Les Francs-Comtois connaissent tous ou presque son nom, mais rarement son héritage. Il y a 70 ans, Jean Minjoz était élu maire de Besançon. Ceux qui l'ont connu nous en parle. Reportage.
Il y a 70 ans, Jean Minjoz devenait maire de Besançon. Si beaucoup de Francs-Comtois reconnaissent son nom, en référence au plus gros hôpital de la région, peu connaissent réellement l'histoire de cet homme. Son héritage est bien plus large que le fait d'avoir créé le CHU Minjoz. Il a marqué profondément la vie politique de la cité comtoise, comme nous le raconte Joseph Pinard, historien et ancien député du Doubs. Ce dernier l'a bien connu.
"C'était un orphelin de guerre qui avait le culte de son père. C'était un révolté, à cause de son père tué quand il avait 12 ans", débute-t-il, avant de nous dresser le portrait d'un homme acharné de travail, "au service du peuple, des petites gens". Jean Minjoz (1904-1987) est originaire de Savoie. Il déménage avec ses parents à Besançon alors qu'il est enfant.
Pourtant encore jeune, la direction qu'il souhaite donner à sa vie apparaît clairement. Il marche dans les traces de son père. "Il a voulu être avocat, pro européen, comme son père". Il s'engage dans la résistance après avoir été gravement blessé au front, en 1940. Il est décoré pour sa bravoure. En 1947, il est procureur général de la Haute Cour qui vise à traduire en justice les responsables du gouvernement français du régime de collaboration de Vichy.
Il est le seul avocat à avoir protesté quand il y a eu interdiction de plaider dans les affaires des juifs, de l'ordre de l'occupant.
Joseph Pinard, historien et ancien député du Doubs
"Il a été l'un de ceux qui ont participé au premier congrès international pour l'Europe à La Haye (ndlr, Pays-Bas) en 1948. De cette participation, il a laissé le seul manuscrit qu'on ait de lui", poursuit l'historien. "Ce qui caractérise un socialiste, c'est la bonté et la volonté de dire la vérité", scande l'homme politique derrière le pupitre dans les années 70. Jean Minjoz est ensuite élu maire à la libération, puis député de 1945 à 1958, lors du premier vote survenu après la fin de la guerre. "J'ai vu ce que peut faire un homme droit, probe et de grand travail", dira de lui François Mitterrand.
Hyperactif, il préside la Fédération hospitalière de France, "c'est d'ailleurs l'une des raisons pour lesquelles son nom a été donné au CHU de Besançon". En 1953, il est élu maire de Besançon. Il restera en place durant 4 mandats. "En 1965 et 1971, il est réélu au premier tour", rappelle Joseph Pinard. Il est nommé Secrétaire d'État chargé du ravitaillement, puis des Affaires sociales, en 1956.
La Citadelle, le Palais des Sports, le CHU, Planoise...
Parmi les choses les plus importantes qu'on peut lui attribuer, il y a l'achat par la Ville de Besançon de la Citadelle Vauban, désormais inscrite au Patrimoine mondial de l'Unesco. "Cet endroit était devenu à l'abandon. Jean Minjoz a dit : 'C'est l'oppidum gaulois, c'est le coeur de la capitale régionale. La ville se doit de l'acheter'". La transaction est réalisée en avril 1958.

### Données fournies:
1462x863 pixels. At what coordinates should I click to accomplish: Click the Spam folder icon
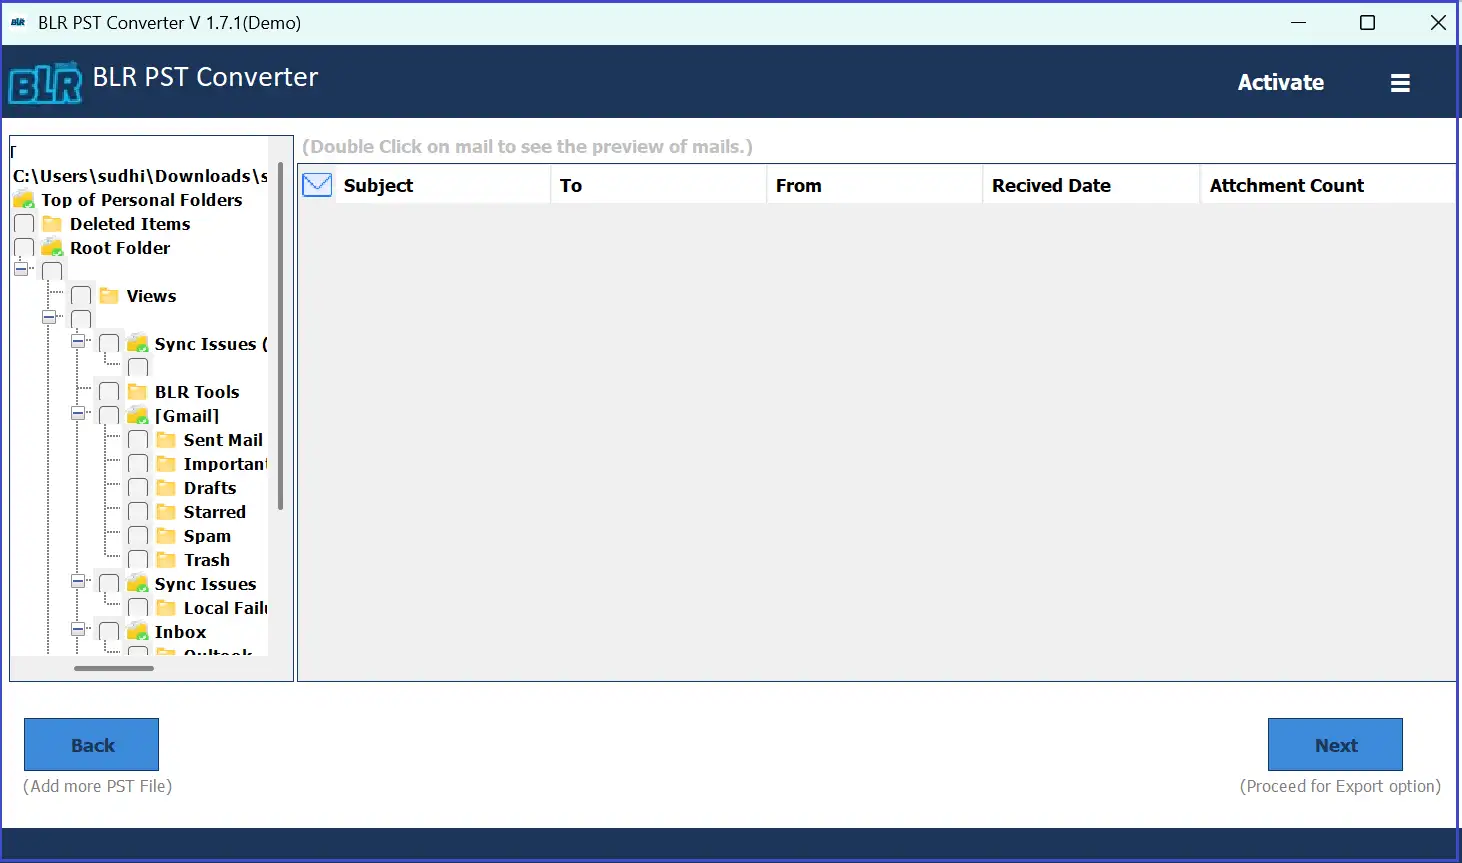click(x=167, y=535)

### Activités:
1. Dans le texte sur Jean Minjoz, réécrivez le passage qui s'ouvre sur « La Citadelle, le » et se ferme sur « en avril 1958. », en substituant « Forteresse » à « Citadelle ».
2. D'après le texte sur Jean Minjoz, durant combien de mandats est-il resté maire de Besançon après son élection de 1953 ?

### Corrigés:
1.
La Forteresse, le Palais des Sports, le CHU, Planoise...
Parmi les choses les plus importantes qu'on peut lui attribuer, il y a l'achat par la Ville de Besançon de la Forteresse Vauban, désormais inscrite au Patrimoine mondial de l'Unesco. "Cet endroit était devenu à l'abandon. Jean Minjoz a dit : 'C'est l'oppidum gaulois, c'est le coeur de la capitale régionale. La ville se doit de l'acheter'". La transaction est réalisée en avril 1958.

2. Il est resté en place durant quatre mandats.